Lung cancer is the most common type of cancer and the leading cause of cancer-associated mortality worldwide (1). Non-small cell lung cancer (NSCLC) is the most common form of lung cancer (2). Recent advances in the diagnosis and treatment of cancer have been achieved; however, the 5-year overall survival rate of NSCLC is still only 11% (3). Consequently, an in-depth analysis of the mechanisms underlying NSCLC development and progression is required.

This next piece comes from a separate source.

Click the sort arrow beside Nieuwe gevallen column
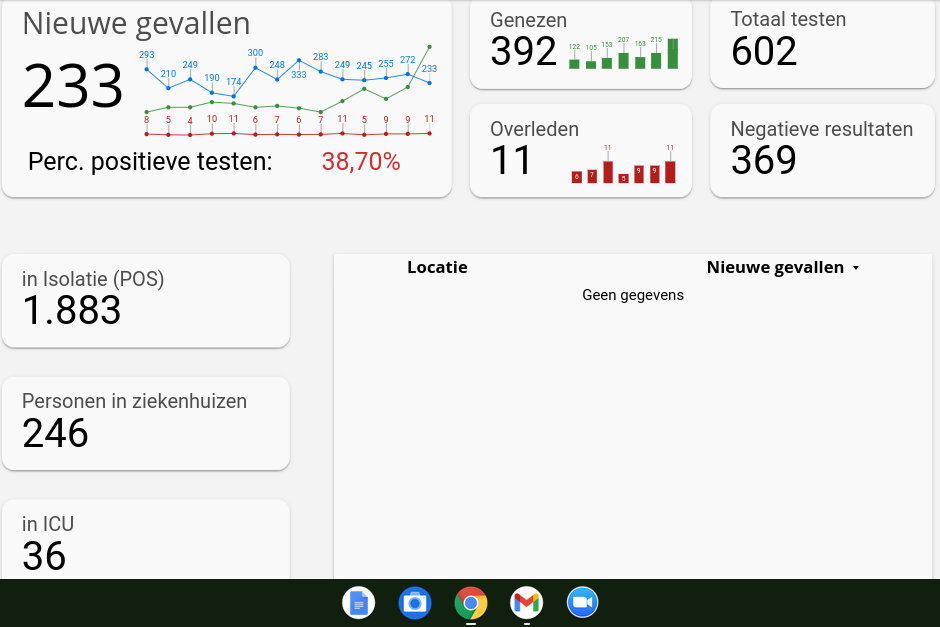This screenshot has width=940, height=627. tap(855, 268)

MicroRNAs (miRNAs/miRs) are small non-coding RNAs, which negatively regulate the expression of target genes by binding to the 3′ untranslated region (3′UTR) (4). It has previously been demonstrated that miRNAs serve key roles in the development and progression of numerous types of cancer, including lung cancer (5). A previous study suggested that miR-140-5p is involved in cancer progression (6). Furthermore, numerous studies regarding miR-140-5p have been performed; for example, miR-140-5p has been demonstrated to inhibit the growth of ovarian cancer by suppressing the expression of platelet-derived growth factor receptor A (7). miR-140-5p has also been reported to inhibit the invasion and angiogenesis of breast cancer by targeting vascular endothelial growth factor-A (VEGFA) (8). The present study aimed to investigate the precise molecular mechanism of miR-140-5p in NSCLC.

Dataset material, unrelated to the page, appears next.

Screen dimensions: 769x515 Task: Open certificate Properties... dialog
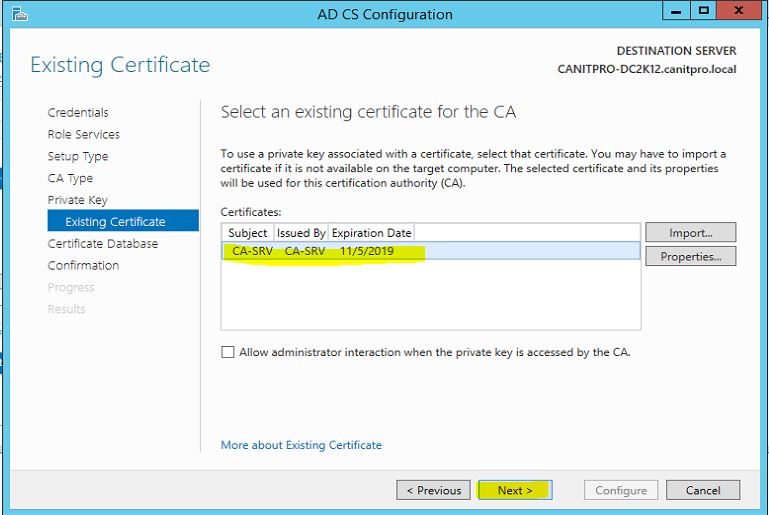tap(691, 256)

VEGF, which serves a major role in angiogenesis, is a dimeric glycoprotein secreted from numerous cell types, including cancer cells (9). VEGF is a member of the platelet-derived growth factor family, which includes VEGFA, VEGFB, VEGFC, VEGFD and VEGFE (10). Upregulation of the VEGFA gene has been identified as a poor prognostic element for tumor-free survival in osteosarcoma (11). Therefore, VEGFA may be considered a potential target for cancer therapy.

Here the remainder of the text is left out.